Pertama, pendidik harus berusaha lebih keras lagi dalam
menjalankan tugas mendidik. Jangan lengah. Tantangan dalam mendidik anak
sekarang jauh lebih sulit di bandingkan dulu, saat kita didik oleh guru.
Tantangan sejalan dengan perubahan zaman
yang sangat cepat kemajuan perkembangan ilmu, sains, dan teknologi.
Kedua, berusahalah menjadi teladan terbaik. Anak-anak
didik membutuhkan contoh nyata dari akhlak mulia. Mereka tidak sekadar butuh
ilmu, tapi juga panutan hidup. Lebih lagi, arus global seringkali menggoyakan
bahkan menumbangkan pondasi akhlak mereka.
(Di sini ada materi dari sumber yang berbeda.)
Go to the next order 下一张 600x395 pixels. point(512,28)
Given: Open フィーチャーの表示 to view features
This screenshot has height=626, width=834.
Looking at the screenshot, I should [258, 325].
Ketiga, mengembangakan segala kemampuan dan
kualitas diri menjadi tuntutan profesi yang harus dipenuhi. Guru harus mengasah
SDM-nya dengan banyak membaca, belajar terus menerus, melakukan penelitian,
melakukan trobosan dengan menciptakan metode, media pembelajaran misalnya. Guru
tidak bisa stagnan, tangtangan dalam mendidik berputar cepat, silih berganti
seiring dengan kecepatan perubahan zaman.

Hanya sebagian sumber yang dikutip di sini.